Canalhices do sistema
Há cada vez mais protagonistas na vida pública madeirense cuja única estratégia de afirmação é dizer mal dos outros, sobretudo de quem faz. Por eles e pelos seus.
Por provocação ou ambição, os detractores não constroem, não propõem e não elevam. Apenas apontam o dedo, com arrogância moral e agressividade teatral, com esperteza saloia e superioridade que não têm. Uma tendência que ficou particularmente exposta na última semana, com uma sucessão de posturas em vários palcos que, inacreditavelmente, nem todos ousaram contrariar, talvez por medo dos inevitáveis ajustes de contas e dos julgamentos sumários nas redes, mas que provam que a sociedade madeirense tende a ser colonizada por especialistas na difamação. Mesmo que estes devam à lucidez. Mesmo que caiam em contradição. Mesmo que sejam irrelevantes. Mesmo que tenham memória curta. Mesmo que insistam em manter a fachada pintada de fresco, em nome dos valores, das tradições e dos bons costumes que não ostentam, nem praticam, mas que, por conveniência, propagandeiam.

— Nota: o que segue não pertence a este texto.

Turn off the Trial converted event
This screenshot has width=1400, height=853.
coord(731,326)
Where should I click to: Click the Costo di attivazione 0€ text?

A forma leviana como se desrespeitam princípios fundamentais num Estado de direito, como se viola a Constituição ou como se insulta terceiros para salvaguardar a notoriedade dos mais próximos são apenas exemplos dessa lógica corrosiva, também conhecida por canalhice. Sob o manto de uma suposta independência crítica, julgam alguns que acautelando interesses meramente pessoais escapam à retórica sistematicamente destrutiva que implementam, dirigida a alvos cirúrgicos, com insinuações que tentam dar cabo de pessoas e instituições. Tudo com objectivos proteccionistas, para que a culpa morra solteira e a verdade nunca se saiba.
Alguns discursos proferidos no Dia da Região também ilustram um ambiente político degradado. O que deveria ser um momento de elevação institucional e projecção de um destino comum para a Madeira transformou-se numa amálgama de ataques mais ou menos subtis a tudo o que ameace o poder efémero. O palco político torna-se assim um espelho, não dos madeirenses eleitores, mas de egos inflamados com sobranceria sem justificação.
Esta cultura abominável, centrada no disparate como método e na projecção pessoal como fim, é uma ameaça directa à saúde da democracia regional. Desencoraja quem quer fazer política com o que tem de melhor para partilhar. Contamina a opinião pública com suspeição e ruído. Faz com que os verdadeiros problemas, desde os sociais aos económicos, dos demográficos aos financeiros, sejam engavetados.
A Madeira merece bem mais do que aquilo que alguma alucinação debita. Até porque precisa de ideias robustas, de confronto sério de projectos e de serviço público genuíno. Daí que, mais do que premiar com ‘gostos’ quem grita mais alto, usa a calúnia como arma ou ironiza sem pudor, seja determinante exigir mais verdade, mais propostas e mais responsabilidade se é que o desígnio comum ainda é construir o futuro sem deixar ninguém nas margens.
Uma sociedade onde o ataque pessoal, a insinuação maliciosa e a arte de distorcer são práticas normalizadas ou até incentivadas dificilmente se redime ou se supera com cerimónias públicas de desagravo, nem com gestos simbólicos de gratidão. Podem todos fingir que valorizam o mérito, mas se insistem na humilhação como estratégia predilecta da afirmação tribal, apenas revelam ter pacto com a hipocrisia. E não será com prémios, medalhas ou celebrações que se extermina a cultura tóxica da difamação.